James Ransom, YU Associate
Recently, Nesta launched a report exploring how cities and regions collaborate internationally on innovation. If done effectively, international collaborations offer the opportunity to hit multiple policy priorities: levelling up regions, boosting investment in R&D towards 2.4 percent of GDP, and strengthening overseas relationships post-Brexit.
Cities and regions have a long history of forging overseas relationships directly with international partners. So-called ‘municipal internationalism’ thrived in the nineteenth century, culminating in the formation of the International Union of Local Authorities in 1913. Today, ambitious city regions across Europe have overseas offices (often in Brussels) and a complex web of relationships around the world. As Shane Ewen and Michael Hebbert put it, ‘the spirit of the Hanseatic League is alive and well in Europe’s town halls’.

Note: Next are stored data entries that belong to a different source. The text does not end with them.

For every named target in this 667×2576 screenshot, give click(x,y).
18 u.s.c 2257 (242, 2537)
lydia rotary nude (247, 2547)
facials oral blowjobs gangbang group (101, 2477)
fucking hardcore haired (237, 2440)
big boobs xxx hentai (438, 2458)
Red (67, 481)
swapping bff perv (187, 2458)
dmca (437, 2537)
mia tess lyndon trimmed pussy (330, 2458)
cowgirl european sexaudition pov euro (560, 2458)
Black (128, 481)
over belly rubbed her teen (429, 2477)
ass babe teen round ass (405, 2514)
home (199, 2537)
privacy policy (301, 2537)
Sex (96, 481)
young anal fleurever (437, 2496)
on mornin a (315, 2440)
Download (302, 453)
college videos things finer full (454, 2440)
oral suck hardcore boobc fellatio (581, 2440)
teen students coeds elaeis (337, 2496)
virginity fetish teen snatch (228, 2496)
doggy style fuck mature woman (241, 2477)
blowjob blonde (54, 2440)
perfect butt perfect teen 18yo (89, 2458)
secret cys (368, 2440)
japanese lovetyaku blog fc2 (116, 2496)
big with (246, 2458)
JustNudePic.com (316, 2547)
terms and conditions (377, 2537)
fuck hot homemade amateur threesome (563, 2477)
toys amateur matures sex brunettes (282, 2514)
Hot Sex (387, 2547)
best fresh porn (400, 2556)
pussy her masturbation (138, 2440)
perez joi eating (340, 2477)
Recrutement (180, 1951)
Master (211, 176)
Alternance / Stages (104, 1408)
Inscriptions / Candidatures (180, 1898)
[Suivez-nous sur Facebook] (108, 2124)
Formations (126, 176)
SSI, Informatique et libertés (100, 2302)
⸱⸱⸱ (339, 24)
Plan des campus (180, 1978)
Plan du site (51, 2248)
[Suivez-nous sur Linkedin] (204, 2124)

There has been renewed interest in the topic in recent years. ‘Decentralised Development Cooperation’ is promoted by the likes of the OECD as means to help cities and regions achieve the UN Sustainable Development Goals. City diplomacy is an established academic field. I even published some musings of my own on the topic back in 2016.
The Nesta report is, however, valuable for considering how international collaborations can boost policy innovation (for leaders and governments), systems innovation (to address longer-term systemic issues of institutional capacity) and partnerships innovation (between government and business, universities, and other institutions) at the local level. The latter, in particular, is significant. Michele Acuto has observed that the average distance between a city hall and the closest major university is just under four kilometres in four of the major city networks. Strong, strategic partnerships at local level can only help strengthen international ones.
One effect of COVID-19 will be a greater role for universities and other civic bodies in regional collaborations. According to the Nesta report, ‘these are repeatedly viewed as critical and under-tapped intermediaries in peer-to-peer collaboration, because they have additional and more durable capacity as well as the ability to pedagogically transmit key principles, codify lessons and develop processes for distributed on-the-ground implementation’. Initiatives such as the EUniverCities network, in which medium-sized cities and their universities work together, offer a glimpse at what this may look like as a formalised structure.
For Yorkshire, the relationships that exist in the region between universities and LEPs, Combined Authorities, metro mayors, and local authorities provide a solid base to build upon. Both local government and the region’s universities have a wide set of relationships with counterparts around the world. The extent of city twinning in the region (which exploded in popularity after world war two) provide an insight into the range of partners: Hull is twinned with several cities, including Rotterdam in the Netherlands and Niigata, Japan. York and Bradford both have twins in France and Germany. Sheffield’s twins include Chengdu in China, Kawasaki, Japan and Pittsburgh, United States. Leeds is twinned with several cities including Hangzhou in China, Dortmund, Germany, and Durban, South Africa.
The multiple policy priorities of levelling up, boosting investment in R&D, and strengthening overseas relationships – ambitious even before COVID-19 struck – mean we need to bring universities into the centre of efforts to collaborate internationally on innovation. This would provide a timely boost to the concept of ‘Global Britain’.